Interact2Ar: Full-Body Human-Human Interaction Generation via Autoregressive Diffusion Models¶

Conference: CVPR 2026
Paper: CVF Open Access
Code: Project Page https://pabloruizponce.com/papers/Interact2Ar (Code repository not explicitly released)
Area: Human Understanding / Human Motion Generation / Diffusion Models
Keywords: Human-human interaction generation, autoregressive diffusion, full-body hand motion, mixed memory, text-driven motion

TL;DR¶

Interact2Ar is the first text-conditioned, end-to-end autoregressive diffusion model that generates full-body two-person interactions with detailed hand movements. It uses a "collaborative denoiser + body/hand/trajectory-specific heads" to generate motion, and then coordinates the step-by-step generation of the entire sequence via a "mixed memory" autoregressive pipeline. This approach achieves state-of-the-art results on the Inter-X benchmark and unlocks key downstream capabilities like temporal stitching, perturbation adaptation, and multi-person interaction.

Background & Motivation¶

Background: Human motion generation has progressed rapidly due to large-scale datasets and two major generation paradigms (diffusion and quantization). However, generating human-human interactions is significantly more challenging than single-person generation. The model must not only generate high-quality motions for both individuals but also ensure spatio-temporal coordination between them. The Inter-X dataset is the first to provide full-body two-person interaction data with detailed hand movements, serving as the training foundation for this research direction.

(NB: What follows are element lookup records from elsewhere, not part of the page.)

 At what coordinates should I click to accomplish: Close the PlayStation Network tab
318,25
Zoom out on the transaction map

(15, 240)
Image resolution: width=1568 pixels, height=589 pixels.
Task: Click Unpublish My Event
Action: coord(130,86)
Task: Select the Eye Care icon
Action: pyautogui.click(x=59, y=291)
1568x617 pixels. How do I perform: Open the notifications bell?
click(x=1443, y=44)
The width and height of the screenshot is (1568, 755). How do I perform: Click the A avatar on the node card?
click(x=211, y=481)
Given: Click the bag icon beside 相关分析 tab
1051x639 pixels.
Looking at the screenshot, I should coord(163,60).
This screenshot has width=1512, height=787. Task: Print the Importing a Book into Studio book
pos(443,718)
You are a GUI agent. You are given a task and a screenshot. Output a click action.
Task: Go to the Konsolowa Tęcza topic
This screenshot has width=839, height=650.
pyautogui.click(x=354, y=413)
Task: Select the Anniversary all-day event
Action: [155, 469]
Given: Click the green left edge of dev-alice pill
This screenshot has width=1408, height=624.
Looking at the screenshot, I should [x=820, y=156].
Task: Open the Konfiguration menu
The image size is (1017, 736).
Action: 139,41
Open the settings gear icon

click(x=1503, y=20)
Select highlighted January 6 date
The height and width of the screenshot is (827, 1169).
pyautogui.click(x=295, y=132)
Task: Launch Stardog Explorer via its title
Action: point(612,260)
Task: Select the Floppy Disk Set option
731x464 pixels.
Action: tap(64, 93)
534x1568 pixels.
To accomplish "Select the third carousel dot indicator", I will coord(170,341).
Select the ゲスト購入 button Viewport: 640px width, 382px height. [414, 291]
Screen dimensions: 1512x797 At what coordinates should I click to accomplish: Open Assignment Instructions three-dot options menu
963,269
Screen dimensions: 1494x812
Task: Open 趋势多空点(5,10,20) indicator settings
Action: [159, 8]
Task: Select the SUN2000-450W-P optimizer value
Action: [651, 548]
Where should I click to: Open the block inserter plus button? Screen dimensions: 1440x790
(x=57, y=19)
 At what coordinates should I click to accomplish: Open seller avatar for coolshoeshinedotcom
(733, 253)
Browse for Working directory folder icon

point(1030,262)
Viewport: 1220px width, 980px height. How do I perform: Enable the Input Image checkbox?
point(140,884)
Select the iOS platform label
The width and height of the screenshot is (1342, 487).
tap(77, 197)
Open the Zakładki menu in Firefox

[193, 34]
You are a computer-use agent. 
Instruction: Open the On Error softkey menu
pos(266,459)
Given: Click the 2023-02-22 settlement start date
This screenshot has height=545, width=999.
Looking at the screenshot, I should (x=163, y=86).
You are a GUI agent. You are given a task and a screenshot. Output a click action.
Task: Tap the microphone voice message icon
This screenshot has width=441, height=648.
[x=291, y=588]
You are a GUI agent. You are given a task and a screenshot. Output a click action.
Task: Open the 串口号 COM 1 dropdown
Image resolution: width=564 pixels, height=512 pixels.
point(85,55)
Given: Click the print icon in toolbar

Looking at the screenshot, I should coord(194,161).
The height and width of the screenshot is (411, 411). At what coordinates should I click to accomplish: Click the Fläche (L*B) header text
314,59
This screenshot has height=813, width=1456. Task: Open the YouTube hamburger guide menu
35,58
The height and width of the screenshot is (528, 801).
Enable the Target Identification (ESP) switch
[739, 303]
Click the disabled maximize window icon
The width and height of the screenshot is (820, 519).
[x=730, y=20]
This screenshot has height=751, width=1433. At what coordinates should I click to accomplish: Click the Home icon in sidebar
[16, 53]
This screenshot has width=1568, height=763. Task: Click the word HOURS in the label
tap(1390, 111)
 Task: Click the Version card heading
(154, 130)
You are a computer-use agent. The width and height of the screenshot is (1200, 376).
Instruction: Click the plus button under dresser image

Limitations of Prior Work: 1. Directly ignoring the hands: The hand's dimensionality is higher than the rest of the body combined. Forced inclusion often introduces more noise than signal, complicating the generation. Consequently, prior works either do not model hands or use parallel/conditional networks to model them separately, where the former lacks body context while the latter is inefficient. 2. Denoising the entire sequence at once: Existing diffusion methods denoise the whole sequence in one go. While acceptable for a single person, interaction is inherently reactive ("give-and-take," acting and reacting), where each person's movement depends on subtle, time-varying cues from the partner. Generating the entire block at once fails to capture this reactivity. 3. Unreliable evaluators: The original Inter-X evaluator is severely degraded regarding trajectories, showing almost no change in score even when the trajectories of the two persons are swapped.

Key Challenge: Balancing the trade-off of "signal vs. noise" in high-dimensional hand information, alongside "static whole-sequence generation vs. step-by-step reactive generation" in interaction. These two challenges compound, and the interaction dimensionality further explodes with the number of people in multi-person scenarios.

Goal: (a) Incorporate detailed hand movements into full-body interaction generation without being degraded by high-dimensional noise; (b) Enable step-by-step, reactive, and adaptive generation; (c) Propose an evaluator that can genuinely identify trajectory and motion degradations.

Key Insight: The authors observe that different body parts can be modeled with separate heads while sharing the same motion context. Furthermore, the reactivity in interactions can be achieved by adopting autoregressive diffusion (generating segment-by-segment over a time window), which has been validated in the single-person domain.

Core Idea: Solve the high-dimensional hand issue using "dedicated heads to generate body, hand, and trajectory in parallel" from a shared motion representation, and achieve reactivity and adaptability by replacing sequence-wide generation with sub-segment generation via "autoregression + mixed memory."

Method¶

Overall Architecture¶

Interact2Ar aims to solve the following problem: given a text description \(c\), generate a two-person full-body interaction \(x=\{a_x, b_x\}\) (where each person is represented by SMPL-X parameters). The overall framework consists of three steps: first, a multi-head denoiser encodes the noisy motion and feeds it to three dedicated heads (body, hands, and trajectory) for separate denoising; second, a collaborative denoiser runs a shared-weight stream for each of the two persons, exchanging information via cross-attention; finally, the "one-time sequence generation" is upgraded to autoregressive generation by partitioning the action sequence into non-overlapping sub-segments and generating them step-by-step, conditioned on the mixed memory of previously generated frames. During training, the non-autoregressive version (Interact2Ar*) is trained first, then extended to the autoregressive version.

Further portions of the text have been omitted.